Answer to Question #160059 in Chemistry for Arvin Shopon

Solution:

C₂H₅OH(I) + 3O₂(g) → 2CO₂(g) + 3H₂O(I)

To find the ΔH_reaction^o, use the formula for the standard enthalpy change of formation:

ΔH^o_reaction = ∑ΔH_f^o(products) − ∑ΔH_f^o(reactants)

ΔH^o_reaction = 3 × ΔH_f^o(H₂O, I) + 2 × ΔH_f^o(CO₂, g) - 3 × H_f^o(O₂, g) - ΔH_f^o(C₂H₅OH, I)
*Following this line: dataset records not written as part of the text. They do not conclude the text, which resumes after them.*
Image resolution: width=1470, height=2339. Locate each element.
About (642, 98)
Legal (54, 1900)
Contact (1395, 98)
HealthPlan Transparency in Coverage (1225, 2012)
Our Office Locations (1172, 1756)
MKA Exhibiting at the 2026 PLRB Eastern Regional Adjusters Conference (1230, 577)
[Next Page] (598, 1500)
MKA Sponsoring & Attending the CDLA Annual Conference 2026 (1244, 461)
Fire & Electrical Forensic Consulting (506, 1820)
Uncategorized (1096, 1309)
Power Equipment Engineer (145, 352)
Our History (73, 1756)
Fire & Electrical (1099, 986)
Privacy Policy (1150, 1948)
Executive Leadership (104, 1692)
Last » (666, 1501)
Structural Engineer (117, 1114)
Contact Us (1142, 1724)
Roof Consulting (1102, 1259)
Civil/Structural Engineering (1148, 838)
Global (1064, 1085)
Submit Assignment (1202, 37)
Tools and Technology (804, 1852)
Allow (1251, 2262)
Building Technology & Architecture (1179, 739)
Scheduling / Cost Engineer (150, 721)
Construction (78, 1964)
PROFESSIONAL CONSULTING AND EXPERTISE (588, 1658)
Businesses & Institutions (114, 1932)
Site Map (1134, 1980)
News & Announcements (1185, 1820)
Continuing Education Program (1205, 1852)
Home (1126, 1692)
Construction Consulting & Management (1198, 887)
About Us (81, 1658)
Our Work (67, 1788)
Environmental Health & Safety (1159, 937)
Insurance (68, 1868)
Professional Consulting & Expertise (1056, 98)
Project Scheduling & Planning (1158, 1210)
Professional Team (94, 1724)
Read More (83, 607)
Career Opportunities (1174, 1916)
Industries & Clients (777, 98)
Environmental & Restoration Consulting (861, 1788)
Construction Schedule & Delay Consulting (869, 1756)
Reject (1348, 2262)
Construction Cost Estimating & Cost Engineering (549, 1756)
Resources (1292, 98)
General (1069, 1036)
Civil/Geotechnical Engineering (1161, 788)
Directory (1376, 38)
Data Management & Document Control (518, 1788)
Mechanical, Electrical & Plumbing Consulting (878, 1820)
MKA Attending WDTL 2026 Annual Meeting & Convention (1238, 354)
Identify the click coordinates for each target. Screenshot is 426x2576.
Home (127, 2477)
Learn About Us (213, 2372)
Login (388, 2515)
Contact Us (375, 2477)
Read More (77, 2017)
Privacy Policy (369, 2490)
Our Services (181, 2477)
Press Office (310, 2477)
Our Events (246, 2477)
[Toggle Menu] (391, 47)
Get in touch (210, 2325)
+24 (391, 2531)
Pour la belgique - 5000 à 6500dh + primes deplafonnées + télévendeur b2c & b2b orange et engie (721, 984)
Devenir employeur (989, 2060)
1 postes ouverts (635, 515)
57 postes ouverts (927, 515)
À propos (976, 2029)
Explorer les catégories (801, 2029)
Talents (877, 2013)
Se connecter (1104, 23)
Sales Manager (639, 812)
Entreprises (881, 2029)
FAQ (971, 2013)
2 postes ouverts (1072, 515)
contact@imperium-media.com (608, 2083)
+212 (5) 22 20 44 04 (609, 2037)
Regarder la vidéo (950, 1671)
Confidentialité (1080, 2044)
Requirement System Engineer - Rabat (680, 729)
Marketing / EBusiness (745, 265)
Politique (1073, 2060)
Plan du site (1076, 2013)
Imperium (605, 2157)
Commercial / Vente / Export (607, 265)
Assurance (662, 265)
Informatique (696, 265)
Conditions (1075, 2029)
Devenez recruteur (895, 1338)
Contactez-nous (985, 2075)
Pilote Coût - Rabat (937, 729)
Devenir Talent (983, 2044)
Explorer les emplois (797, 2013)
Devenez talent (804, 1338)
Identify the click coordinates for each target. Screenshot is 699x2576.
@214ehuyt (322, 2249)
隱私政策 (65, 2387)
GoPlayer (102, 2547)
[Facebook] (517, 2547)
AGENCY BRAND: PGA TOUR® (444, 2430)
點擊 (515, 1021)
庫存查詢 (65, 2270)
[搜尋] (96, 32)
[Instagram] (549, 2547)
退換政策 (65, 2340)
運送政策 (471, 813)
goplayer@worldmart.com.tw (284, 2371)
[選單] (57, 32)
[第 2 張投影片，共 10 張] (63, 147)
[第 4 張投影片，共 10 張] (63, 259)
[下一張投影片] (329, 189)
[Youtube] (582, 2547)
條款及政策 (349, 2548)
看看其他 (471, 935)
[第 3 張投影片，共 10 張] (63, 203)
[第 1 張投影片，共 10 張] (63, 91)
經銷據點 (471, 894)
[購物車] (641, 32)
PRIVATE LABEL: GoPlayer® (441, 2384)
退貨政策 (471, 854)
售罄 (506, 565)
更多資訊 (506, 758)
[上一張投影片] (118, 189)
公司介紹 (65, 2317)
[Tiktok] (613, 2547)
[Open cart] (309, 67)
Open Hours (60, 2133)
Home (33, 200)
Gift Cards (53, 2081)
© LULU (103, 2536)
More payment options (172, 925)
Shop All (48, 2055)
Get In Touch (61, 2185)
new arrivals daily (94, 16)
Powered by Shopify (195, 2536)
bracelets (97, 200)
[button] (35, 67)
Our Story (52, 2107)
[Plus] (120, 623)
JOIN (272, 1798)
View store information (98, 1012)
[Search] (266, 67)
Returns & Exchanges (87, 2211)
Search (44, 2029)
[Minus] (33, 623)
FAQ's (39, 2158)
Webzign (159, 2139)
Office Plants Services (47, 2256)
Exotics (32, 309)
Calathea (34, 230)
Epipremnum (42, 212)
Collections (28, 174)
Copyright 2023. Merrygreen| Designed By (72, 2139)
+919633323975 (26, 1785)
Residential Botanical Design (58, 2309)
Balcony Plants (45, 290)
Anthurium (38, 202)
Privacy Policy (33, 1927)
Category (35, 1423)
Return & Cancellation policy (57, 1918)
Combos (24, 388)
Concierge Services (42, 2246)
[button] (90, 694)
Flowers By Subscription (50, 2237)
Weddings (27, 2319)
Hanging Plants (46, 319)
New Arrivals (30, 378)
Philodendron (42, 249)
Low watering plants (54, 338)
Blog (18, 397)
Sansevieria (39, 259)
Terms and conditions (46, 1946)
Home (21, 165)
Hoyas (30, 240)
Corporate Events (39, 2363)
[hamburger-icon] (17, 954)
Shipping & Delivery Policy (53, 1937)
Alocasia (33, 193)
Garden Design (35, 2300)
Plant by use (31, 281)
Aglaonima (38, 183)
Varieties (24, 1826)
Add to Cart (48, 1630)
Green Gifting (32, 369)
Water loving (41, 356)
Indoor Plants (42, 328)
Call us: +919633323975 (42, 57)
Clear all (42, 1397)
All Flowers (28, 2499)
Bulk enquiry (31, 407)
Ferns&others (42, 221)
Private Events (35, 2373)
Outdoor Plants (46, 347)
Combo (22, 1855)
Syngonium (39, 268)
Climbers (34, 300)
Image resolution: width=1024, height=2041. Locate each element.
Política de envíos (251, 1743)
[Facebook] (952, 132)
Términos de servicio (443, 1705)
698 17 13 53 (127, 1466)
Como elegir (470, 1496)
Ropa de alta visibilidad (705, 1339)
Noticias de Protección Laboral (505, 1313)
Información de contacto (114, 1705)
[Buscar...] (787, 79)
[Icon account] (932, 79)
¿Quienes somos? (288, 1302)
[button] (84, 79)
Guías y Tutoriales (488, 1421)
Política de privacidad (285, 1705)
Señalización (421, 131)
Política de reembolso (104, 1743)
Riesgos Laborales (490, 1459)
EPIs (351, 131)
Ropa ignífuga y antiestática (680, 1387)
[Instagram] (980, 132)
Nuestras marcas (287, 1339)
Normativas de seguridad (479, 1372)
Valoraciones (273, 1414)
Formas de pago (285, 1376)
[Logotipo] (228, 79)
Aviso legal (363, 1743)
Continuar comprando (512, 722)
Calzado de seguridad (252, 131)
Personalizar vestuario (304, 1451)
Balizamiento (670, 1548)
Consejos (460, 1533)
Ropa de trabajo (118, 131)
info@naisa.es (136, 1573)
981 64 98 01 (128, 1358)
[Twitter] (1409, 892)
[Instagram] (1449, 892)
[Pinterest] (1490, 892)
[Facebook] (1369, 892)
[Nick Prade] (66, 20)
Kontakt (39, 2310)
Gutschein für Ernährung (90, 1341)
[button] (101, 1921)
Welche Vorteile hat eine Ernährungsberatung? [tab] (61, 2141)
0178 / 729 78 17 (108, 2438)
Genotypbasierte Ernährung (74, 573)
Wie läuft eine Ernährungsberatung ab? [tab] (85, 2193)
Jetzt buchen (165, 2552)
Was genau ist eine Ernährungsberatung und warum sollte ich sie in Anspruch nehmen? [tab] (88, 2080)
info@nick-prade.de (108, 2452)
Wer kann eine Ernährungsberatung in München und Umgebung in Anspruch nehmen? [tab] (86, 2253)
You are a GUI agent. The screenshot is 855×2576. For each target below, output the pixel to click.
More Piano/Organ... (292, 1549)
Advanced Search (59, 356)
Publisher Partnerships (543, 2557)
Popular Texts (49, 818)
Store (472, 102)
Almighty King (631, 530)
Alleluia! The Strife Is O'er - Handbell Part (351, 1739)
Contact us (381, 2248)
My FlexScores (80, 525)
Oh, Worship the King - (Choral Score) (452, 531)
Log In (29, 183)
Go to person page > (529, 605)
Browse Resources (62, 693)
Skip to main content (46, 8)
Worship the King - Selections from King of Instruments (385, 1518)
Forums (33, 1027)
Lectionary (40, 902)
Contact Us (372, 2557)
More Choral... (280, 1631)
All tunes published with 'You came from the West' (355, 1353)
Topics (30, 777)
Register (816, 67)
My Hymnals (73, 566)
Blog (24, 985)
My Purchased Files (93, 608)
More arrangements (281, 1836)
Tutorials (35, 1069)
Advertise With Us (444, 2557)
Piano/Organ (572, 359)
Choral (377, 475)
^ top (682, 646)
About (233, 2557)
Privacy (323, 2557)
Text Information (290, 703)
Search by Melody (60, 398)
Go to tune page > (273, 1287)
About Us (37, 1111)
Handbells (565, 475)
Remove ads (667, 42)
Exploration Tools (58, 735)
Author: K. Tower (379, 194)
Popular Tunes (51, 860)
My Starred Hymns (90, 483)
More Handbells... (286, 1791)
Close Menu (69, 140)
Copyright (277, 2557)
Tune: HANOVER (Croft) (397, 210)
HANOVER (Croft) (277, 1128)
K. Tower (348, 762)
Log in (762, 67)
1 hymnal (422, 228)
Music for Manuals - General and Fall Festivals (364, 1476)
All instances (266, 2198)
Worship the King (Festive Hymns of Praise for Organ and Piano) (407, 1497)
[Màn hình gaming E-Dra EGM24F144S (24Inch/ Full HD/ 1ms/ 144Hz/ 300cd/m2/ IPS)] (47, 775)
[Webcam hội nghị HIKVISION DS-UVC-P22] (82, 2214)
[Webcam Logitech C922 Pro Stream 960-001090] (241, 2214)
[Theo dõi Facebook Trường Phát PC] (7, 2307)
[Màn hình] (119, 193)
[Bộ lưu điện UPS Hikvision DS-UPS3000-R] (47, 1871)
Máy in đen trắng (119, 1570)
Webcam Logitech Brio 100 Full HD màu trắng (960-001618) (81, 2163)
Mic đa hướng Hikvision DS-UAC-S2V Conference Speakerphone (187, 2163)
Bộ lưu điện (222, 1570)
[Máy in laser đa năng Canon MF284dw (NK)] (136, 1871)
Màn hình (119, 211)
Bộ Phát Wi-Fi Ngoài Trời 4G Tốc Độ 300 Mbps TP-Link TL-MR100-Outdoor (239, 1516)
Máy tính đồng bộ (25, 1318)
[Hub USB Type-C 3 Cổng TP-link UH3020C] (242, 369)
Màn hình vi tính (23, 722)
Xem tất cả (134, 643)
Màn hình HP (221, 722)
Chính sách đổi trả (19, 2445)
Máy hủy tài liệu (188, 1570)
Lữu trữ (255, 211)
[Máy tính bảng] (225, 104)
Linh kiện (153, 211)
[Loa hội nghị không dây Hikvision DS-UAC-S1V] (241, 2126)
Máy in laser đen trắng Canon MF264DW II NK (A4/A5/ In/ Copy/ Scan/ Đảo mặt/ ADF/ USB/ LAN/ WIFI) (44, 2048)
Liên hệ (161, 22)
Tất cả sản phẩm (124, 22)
The relevant standard enthalpy of formation values are:

ΔH_f^o(C₂H₅OH, I) = −277.6 kJ mol¯¹;

ΔH_f^o(O₂, g) = 0 kJ mol¯¹;

ΔH_f^o(CO₂, g) = −393.5 kJ mol¯¹;

ΔH_f^o(H₂O, I) = −285.8 kJ mol¯¹.

Plugging these values into the formula above gives the following:

ΔH^o_reaction = 3 × (-285.8 kJ mol¯¹) + 2 × (−393.5 kJ mol¯¹) - 3 × 0 - (−277.6 kJ mol¯¹) = −1366.8 kJ mol¯¹

ΔH^o_reaction = −1366.8 kJ mol¯¹

This means that 1366.8 kJ of energy is released when 1 mol of ethanol burns.

Answer: 1366.8 kJ of energy is released.